Here is a snapshot of the developments already completed and still underway at the end of 2024:
- Old employment exchange and adjacent ground, Gellatly Street – 49 flats
- Candle Lane – new development of 24 flats
- Seagate/Trades Lane corner – 28 flats
- City Quay – blocks housing 119 flats and a mini Tesco
- Crichton Street/Whitehall Crescent corner – conversion of former office block to 14 flats
- Murraygate – retro-styled block housing 31 flats above Tesco Express
- Greenmarket/Nethergate – 16 student flats in new BT building
- Stanley Studios, Douglas Street/Brown Street – 147 student beds with 93 beds alongside
- Brown street – 361 student beds
- Waterfront Apartments, Riverside Drive (4th phase) – 30 flats
- Former Armitstead children’s hospital, Monifieth Road – 3 houses and 23 flats
- Old BOC site, Ballindean Road – 43 houses and 24 flats
- 8 houses on site of old tennis courts, Dalkeith Road
- Former Stewart’s Cream of the Barley site, Kingsway East – 71 houses
- Keiller’s factory site, Mains Loan – 167 houses and 56 flats
- Park Hotel site, Coupar Angus Road – 18 flats
- Tay Rope Works site, Magdalen Yard Road – 5 houses and 4 flats.

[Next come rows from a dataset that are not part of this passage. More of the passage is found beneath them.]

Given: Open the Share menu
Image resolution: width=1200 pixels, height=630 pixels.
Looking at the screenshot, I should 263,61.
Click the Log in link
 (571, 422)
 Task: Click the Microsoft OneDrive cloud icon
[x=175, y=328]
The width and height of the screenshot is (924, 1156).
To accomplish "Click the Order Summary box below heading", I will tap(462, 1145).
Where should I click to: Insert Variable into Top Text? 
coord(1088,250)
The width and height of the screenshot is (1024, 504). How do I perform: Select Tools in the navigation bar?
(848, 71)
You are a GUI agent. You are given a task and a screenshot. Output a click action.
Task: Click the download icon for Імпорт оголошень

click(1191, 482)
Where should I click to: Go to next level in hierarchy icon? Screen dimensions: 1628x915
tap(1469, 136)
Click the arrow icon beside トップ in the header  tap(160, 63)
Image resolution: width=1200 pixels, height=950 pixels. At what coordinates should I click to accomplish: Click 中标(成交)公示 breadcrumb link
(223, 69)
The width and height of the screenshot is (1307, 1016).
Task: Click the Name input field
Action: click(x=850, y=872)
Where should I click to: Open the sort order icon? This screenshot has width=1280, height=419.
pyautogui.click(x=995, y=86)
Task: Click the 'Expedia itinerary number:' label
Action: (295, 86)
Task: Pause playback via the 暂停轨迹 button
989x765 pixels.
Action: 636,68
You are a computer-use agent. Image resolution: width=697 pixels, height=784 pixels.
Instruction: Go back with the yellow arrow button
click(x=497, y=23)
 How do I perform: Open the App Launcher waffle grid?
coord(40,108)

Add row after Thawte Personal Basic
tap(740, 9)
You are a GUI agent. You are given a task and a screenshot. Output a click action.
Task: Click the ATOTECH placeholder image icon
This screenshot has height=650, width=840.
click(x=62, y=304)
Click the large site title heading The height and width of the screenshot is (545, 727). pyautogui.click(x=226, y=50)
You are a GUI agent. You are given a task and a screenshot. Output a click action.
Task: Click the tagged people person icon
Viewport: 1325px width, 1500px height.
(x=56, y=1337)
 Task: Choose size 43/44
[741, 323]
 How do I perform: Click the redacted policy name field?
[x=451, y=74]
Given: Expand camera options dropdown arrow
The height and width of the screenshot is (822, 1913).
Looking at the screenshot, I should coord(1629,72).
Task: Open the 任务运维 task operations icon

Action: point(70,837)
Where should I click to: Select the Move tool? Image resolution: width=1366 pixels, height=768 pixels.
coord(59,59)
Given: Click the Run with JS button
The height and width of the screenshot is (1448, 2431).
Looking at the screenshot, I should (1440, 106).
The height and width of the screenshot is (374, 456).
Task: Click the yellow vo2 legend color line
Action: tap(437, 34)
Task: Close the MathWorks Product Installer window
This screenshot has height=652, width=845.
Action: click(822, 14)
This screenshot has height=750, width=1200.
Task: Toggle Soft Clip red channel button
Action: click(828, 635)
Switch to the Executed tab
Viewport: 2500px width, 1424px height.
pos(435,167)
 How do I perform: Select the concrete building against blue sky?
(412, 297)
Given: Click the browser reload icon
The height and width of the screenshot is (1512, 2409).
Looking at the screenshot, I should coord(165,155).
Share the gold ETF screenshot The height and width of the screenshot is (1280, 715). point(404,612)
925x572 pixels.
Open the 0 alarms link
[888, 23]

That is a total of 717 flats and houses and 617 student beds. Now, this is not to say that the Trust would rush to give its seal of approval to the design standards displayed by all of these developments, which range from the exciting and visually appealing to the indifferent and (to put it mildly!) disappointing.
There are many other sites under development; and more empty buildings and brownfield sites with planning approval. On the other hand, there is still a significant lack of affordable housing throughout the city. Imaginative thinking will be needed to bring these issues together successfully.